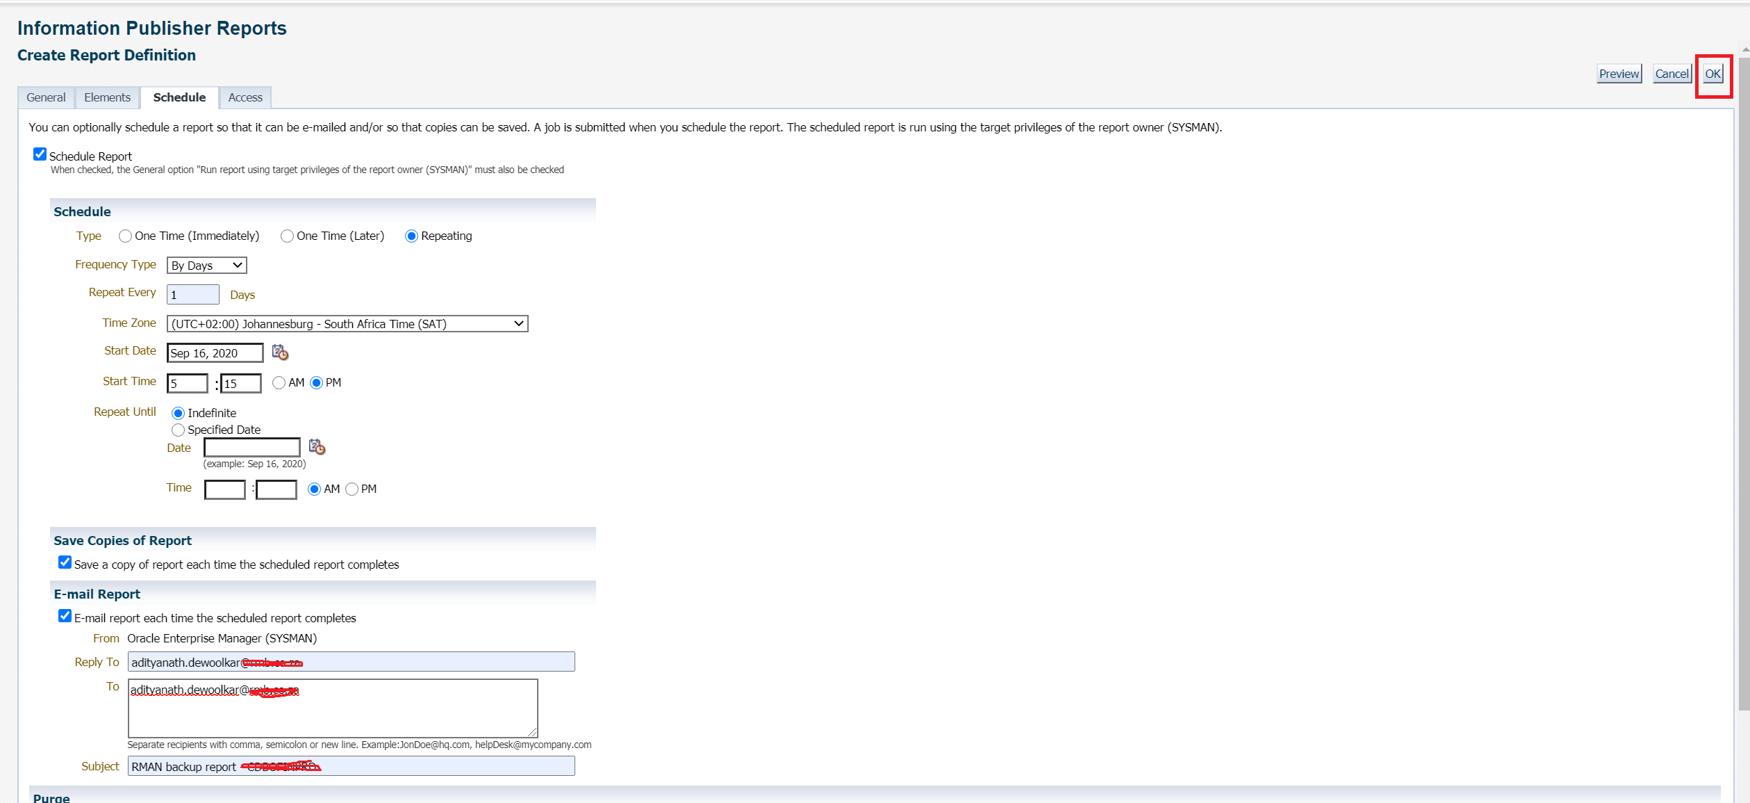Go to the Access tab
The height and width of the screenshot is (803, 1750).
click(245, 98)
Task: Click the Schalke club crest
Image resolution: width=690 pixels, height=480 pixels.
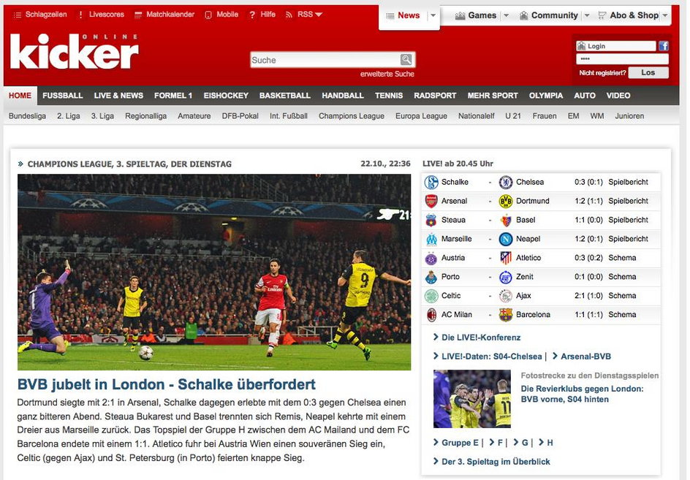Action: click(431, 182)
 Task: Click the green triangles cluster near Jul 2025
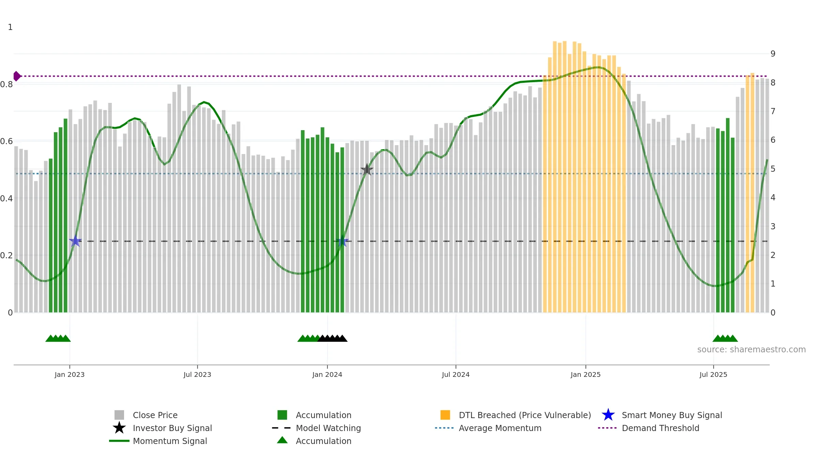(725, 338)
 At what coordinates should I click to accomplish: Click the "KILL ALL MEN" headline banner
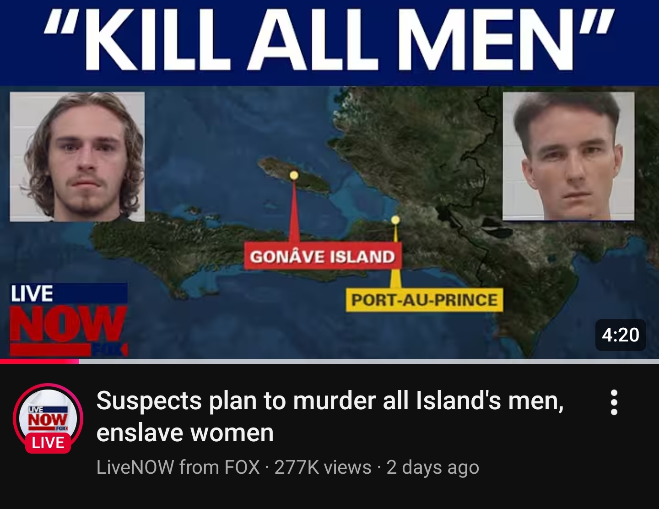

• Exercise details: Copy every one of these lines word for word, leaving out the pictures.

• Correct response:
Go to the Access tab
The height and width of the screenshot is (803, 1750).
click(245, 98)
Task: Click the Schalke club crest
Image resolution: width=690 pixels, height=480 pixels.
Action: click(431, 182)
 Task: Click the green triangles cluster near Jul 2025
(725, 338)
 At what coordinates should I click to accomplish: Click the "KILL ALL MEN" headline banner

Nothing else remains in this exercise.